## Diagram: Comparison of Methods to Mitigate Hallucination in LLMs
### Overview
The diagram compares three approaches to address hallucination in Large Language Models (LLMs):
1. **Hallucination in LLMs** (left panel): Demonstrates opaque reasoning leading to incorrect answers.
2. **KG-RAG for LLMs** (center panel): Uses knowledge graph (KG) evidence to guide reasoning and reduce hallucination.
3. **Double Calibration for LLMs** (right panel): Combines KG evidence with confidence scores to refine predictions.
### Components/Axes
- **Panels**: Three vertical sections labeled:
- *Hallucination in LLMs*
- *KG-RAG for LLMs*
- *Double Calibration for LLMs*
- **Elements**:
- **Question**: "What is the name of Snoopy’s brother?" in all panels.
- **Answers**:
- *Hallucination in LLMs*: Spike (✓), Belle (✗), Charlie Brown (✗).
- *KG-RAG for LLMs*: Spike (✓), Belle (✗).
- *Double Calibration for LLMs*: Spike (✓, Confidence: 1.0), Belle (✗, Confidence: 0.5).
- **Reasoning Steps**:
- *KG-guided reasoning* (center panel): "Spike is the sibling of Snoopy."
- *Double Calibration*:
- First-stage: Confidence scores for KG evidence (Spike: 1.0, Belle: 0.5).
- Second-stage: Confidence scores for final prediction (Spike: 1.0, Belle: 0.5).
- **Icons**:
- Robot with a question mark (uncertainty) in the first panel.
- Human figures with thought bubbles (reasoning) in the center and right panels.
### Detailed Analysis
#### Hallucination in LLMs
- **Question**: "What is the name of Snoopy’s brother?"
- **Answers**:
- Spike (correct, marked ✓).
- Belle (incorrect, marked ✗).
- Charlie Brown (incorrect, marked ✗).
- **Reasoning**: Opaque, leading to hallucination (incorrect answers).
#### KG-RAG for LLMs
- **Question**: Same as above.
- **KG-guided reasoning**: "Spike is the sibling of Snoopy."
- **Answers**:
- Spike (correct, marked ✓).
- Belle (incorrect, marked ✗).
- **Flow**: KG evidence directly guides the correct answer.
#### Double Calibration for LLMs
- **Question**: Same as above.
- **First-stage Calibration (KG evidence)**:
- "Spike is the sibling of Snoopy." (Confidence: 1.0).
- "Belle is the sibling of Snoopy." (Confidence: 0.5).
- **Second-stage Calibration (Final Prediction)**:
- Spike (Confidence: 1.0).
- Belle (Confidence: 0.5).
- **Additional Context**: Spike is male (Confidence: 1.0).
### Key Observations
1. **Progression of Accuracy**:
- Opaque reasoning (left) produces hallucinations (incorrect answers).

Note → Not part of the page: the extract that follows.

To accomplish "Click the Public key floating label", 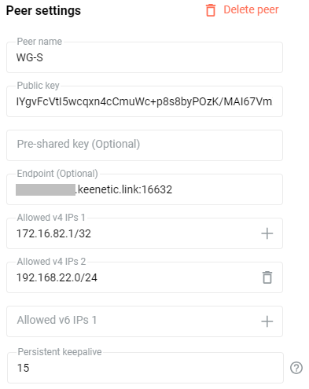I will [38, 86].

- KG-guided reasoning (center) reduces hallucination by leveraging structured evidence.
- Double calibration (right) further refines predictions using confidence scores.
2. **Confidence Scores**:
- Spike consistently has the highest confidence (1.0) across methods.

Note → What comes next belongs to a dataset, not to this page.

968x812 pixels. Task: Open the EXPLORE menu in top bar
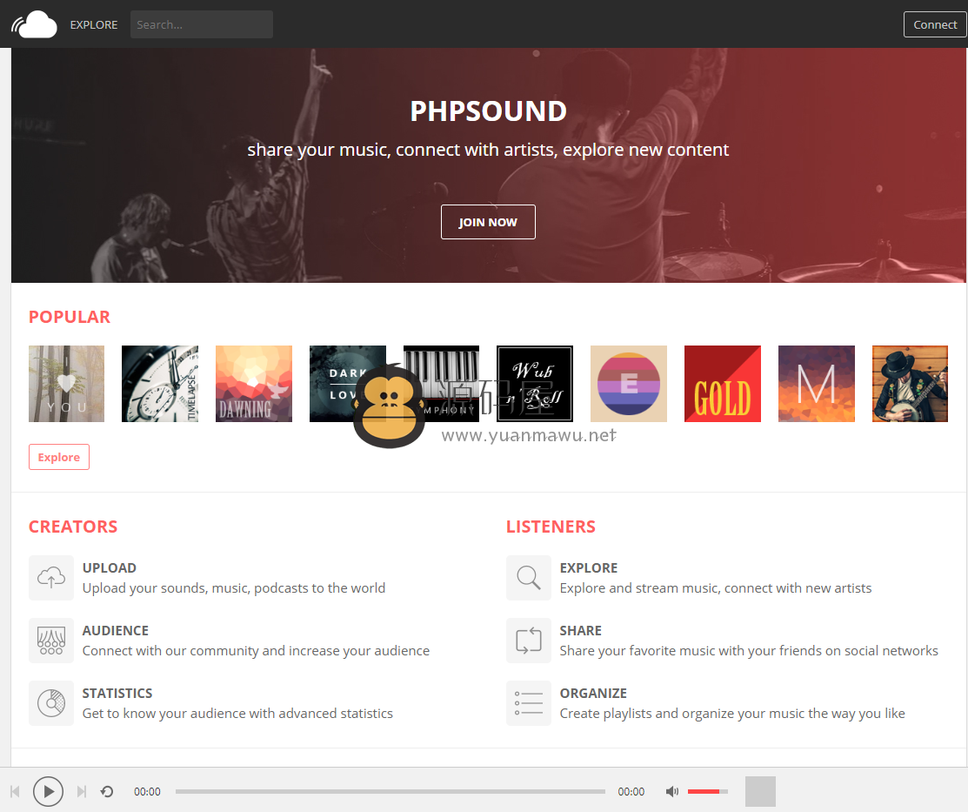click(94, 24)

- Belle’s confidence drops from 0.5 (KG evidence) to 0.5 (final prediction), indicating uncertainty.
3. **Flow Direction**:
- Left to right: Increasing reliance on KG evidence and calibration.
### Interpretation
- **Mechanism of Hallucination**: The left panel shows LLMs generating answers without external validation, leading to errors (e.g., Belle and Charlie Brown).
- **Role of KG-RAG**: The center panel demonstrates how integrating knowledge graphs (e.g., "Spike is the sibling of Snoopy") constrains answers to factual data, eliminating incorrect options.
- **Double Calibration**: The right panel introduces confidence scores to quantify uncertainty. By cross-referencing KG evidence (first-stage) and additional attributes (e.g., Spike’s gender), the model achieves higher reliability.
- **Critical Insight**: Combining structured knowledge (KG) with iterative calibration (confidence scoring) significantly mitigates hallucination, as shown by the consistent correctness of "Spike" and quantified confidence.
## Notes
- No non-English text is present.
- All labels and values are explicitly stated in the diagram.
- Spatial grounding: Elements are vertically aligned within panels, with reasoning steps positioned below questions and answers.
- No charts/graphs or numerical trends beyond confidence scores (0.0–1.0).